If you have been named as an executor of a will, you may be wondering what your responsibilities are. An executor is typically named as such in the will or in another legal document, and is the person responsible for overseeing that the last wishes of the deceased are carried out. This is not an easy task, and it also includes making sure that all of the assets are disposed of properly, paying off the taxes out of the assets, visiting with family and friends who are named as inheritors, and generally taking care of all of the little details that a death necessitates.
If you were named as the wills executor, then this means that the deceased trusted your integrity enough to put the responsibility of their asset's dispersal in your hands.
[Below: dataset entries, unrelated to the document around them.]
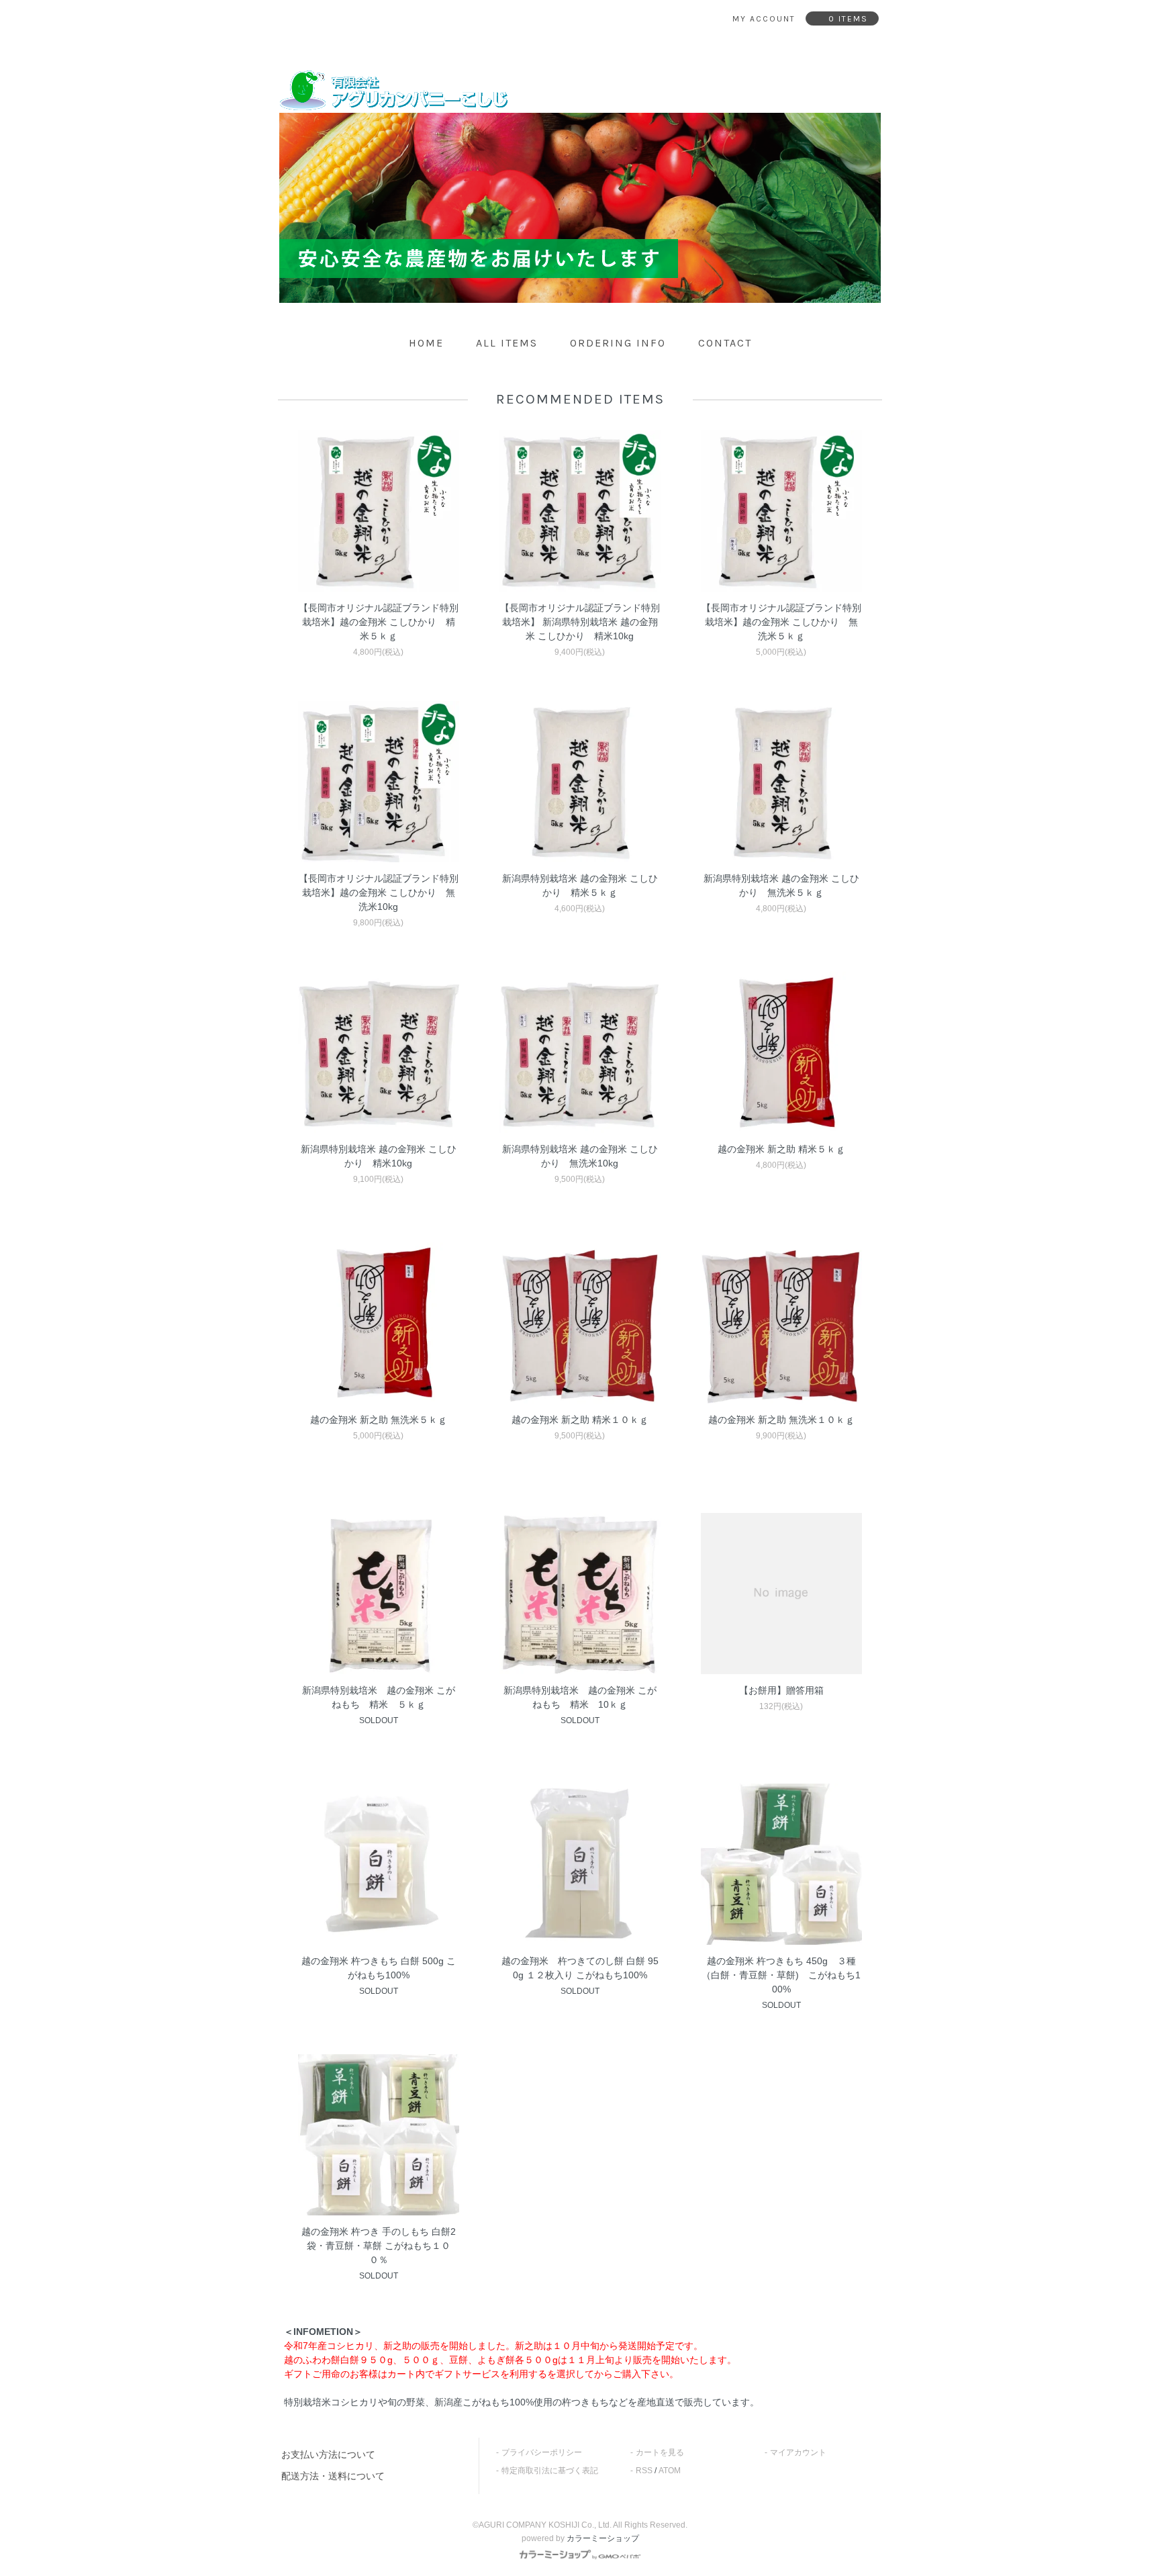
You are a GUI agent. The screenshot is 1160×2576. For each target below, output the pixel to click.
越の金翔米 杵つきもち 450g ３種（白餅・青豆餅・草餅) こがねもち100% (781, 1975)
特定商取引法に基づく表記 (549, 2470)
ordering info (618, 342)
It is a heavy burden at times, but is also an honor. You may need to visit with an attorney to make sure that you follow the legal protocol properly, as things can be very confusing, particularly if there are many beneficiaries or if it was a large estate. You may also need to be prepared to meet with opposition from the inheritors as well, and so you may need additional legal advice.
Often, the will's executor will be responsible for sending the will to probate, which is where the courts will look over the documentation and decide upon the dispersal of property. The executor must stay abreast of the probate, and may have to oversee the sale of property, pay real estate taxes, death taxes or any outstanding debt out of the deceased person's assets. Usually, these taxes will be paused until the assets have been sold and liquidated, and at that time, the debts and taxes are taken out of that sum. Only then can any money be transferred to inheritors.
If there is no will, but an executor has been named, this may make the job much more difficult, as the executor now has to try to guess what the deceased would have wanted. In addition, without a will, the executor has far fewer legal rights and may have more of a burden on their hands when it is time to disperse the assets and property. Even under the best of circumstances, the executor will have quite a task on their hands, but a will can make things much easier for everyone involved. Don't take chances - make a will.